Start of Materials provided
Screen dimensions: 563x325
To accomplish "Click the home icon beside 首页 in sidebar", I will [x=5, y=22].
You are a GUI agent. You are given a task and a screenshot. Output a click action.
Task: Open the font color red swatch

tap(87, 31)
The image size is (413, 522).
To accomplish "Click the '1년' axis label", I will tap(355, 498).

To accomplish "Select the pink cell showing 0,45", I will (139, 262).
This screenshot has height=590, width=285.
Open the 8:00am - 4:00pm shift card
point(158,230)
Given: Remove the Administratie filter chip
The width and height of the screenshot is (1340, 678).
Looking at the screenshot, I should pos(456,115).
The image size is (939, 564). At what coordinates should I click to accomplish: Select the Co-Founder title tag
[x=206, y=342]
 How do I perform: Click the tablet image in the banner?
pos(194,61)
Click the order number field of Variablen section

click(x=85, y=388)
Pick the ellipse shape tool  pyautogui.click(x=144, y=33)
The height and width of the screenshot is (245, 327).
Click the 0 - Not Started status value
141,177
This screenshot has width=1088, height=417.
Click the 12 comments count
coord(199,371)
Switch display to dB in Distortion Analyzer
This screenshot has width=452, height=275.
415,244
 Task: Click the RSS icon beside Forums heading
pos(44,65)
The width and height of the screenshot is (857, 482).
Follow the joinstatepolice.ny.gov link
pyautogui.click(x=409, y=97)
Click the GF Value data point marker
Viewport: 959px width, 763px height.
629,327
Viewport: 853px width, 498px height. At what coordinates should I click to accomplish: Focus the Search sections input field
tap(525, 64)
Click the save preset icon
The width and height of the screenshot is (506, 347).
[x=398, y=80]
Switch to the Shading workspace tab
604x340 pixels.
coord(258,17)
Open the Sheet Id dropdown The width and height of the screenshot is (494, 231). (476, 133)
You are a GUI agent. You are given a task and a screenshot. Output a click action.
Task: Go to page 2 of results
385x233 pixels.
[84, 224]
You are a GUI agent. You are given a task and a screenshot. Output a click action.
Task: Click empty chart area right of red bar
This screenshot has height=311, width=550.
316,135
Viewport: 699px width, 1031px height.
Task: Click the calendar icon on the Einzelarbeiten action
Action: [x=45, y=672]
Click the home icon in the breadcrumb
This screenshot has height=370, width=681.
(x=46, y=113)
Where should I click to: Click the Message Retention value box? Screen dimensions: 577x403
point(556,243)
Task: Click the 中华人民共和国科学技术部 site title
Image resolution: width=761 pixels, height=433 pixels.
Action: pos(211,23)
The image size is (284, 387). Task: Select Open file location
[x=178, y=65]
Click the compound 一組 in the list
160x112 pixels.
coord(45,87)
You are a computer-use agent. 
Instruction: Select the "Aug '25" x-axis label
End of Materials provided
Activity: The full set of records must be output again exactly.

Exercise response:
Screen dimensions: 563x325
To accomplish "Click the home icon beside 首页 in sidebar", I will [x=5, y=22].
You are a GUI agent. You are given a task and a screenshot. Output a click action.
Task: Open the font color red swatch

tap(87, 31)
The image size is (413, 522).
To accomplish "Click the '1년' axis label", I will tap(355, 498).

To accomplish "Select the pink cell showing 0,45", I will (139, 262).
This screenshot has height=590, width=285.
Open the 8:00am - 4:00pm shift card
point(158,230)
Given: Remove the Administratie filter chip
The width and height of the screenshot is (1340, 678).
Looking at the screenshot, I should pos(456,115).
The image size is (939, 564). At what coordinates should I click to accomplish: Select the Co-Founder title tag
[x=206, y=342]
 How do I perform: Click the tablet image in the banner?
pos(194,61)
Click the order number field of Variablen section

click(x=85, y=388)
Pick the ellipse shape tool  pyautogui.click(x=144, y=33)
The height and width of the screenshot is (245, 327).
Click the 0 - Not Started status value
141,177
This screenshot has width=1088, height=417.
Click the 12 comments count
coord(199,371)
Switch display to dB in Distortion Analyzer
This screenshot has width=452, height=275.
415,244
 Task: Click the RSS icon beside Forums heading
pos(44,65)
The width and height of the screenshot is (857, 482).
Follow the joinstatepolice.ny.gov link
pyautogui.click(x=409, y=97)
Click the GF Value data point marker
Viewport: 959px width, 763px height.
629,327
Viewport: 853px width, 498px height. At what coordinates should I click to accomplish: Focus the Search sections input field
tap(525, 64)
Click the save preset icon
The width and height of the screenshot is (506, 347).
[x=398, y=80]
Switch to the Shading workspace tab
604x340 pixels.
coord(258,17)
Open the Sheet Id dropdown The width and height of the screenshot is (494, 231). (476, 133)
You are a GUI agent. You are given a task and a screenshot. Output a click action.
Task: Go to page 2 of results
385x233 pixels.
[84, 224]
You are a GUI agent. You are given a task and a screenshot. Output a click action.
Task: Click empty chart area right of red bar
This screenshot has height=311, width=550.
316,135
Viewport: 699px width, 1031px height.
Task: Click the calendar icon on the Einzelarbeiten action
Action: [x=45, y=672]
Click the home icon in the breadcrumb
This screenshot has height=370, width=681.
(x=46, y=113)
Where should I click to: Click the Message Retention value box? Screen dimensions: 577x403
point(556,243)
Task: Click the 中华人民共和国科学技术部 site title
Image resolution: width=761 pixels, height=433 pixels.
Action: pos(211,23)
The image size is (284, 387). Task: Select Open file location
[x=178, y=65]
Click the compound 一組 in the list
160x112 pixels.
coord(45,87)
You are a computer-use agent. 
Instruction: Select the "Aug '25" x-axis label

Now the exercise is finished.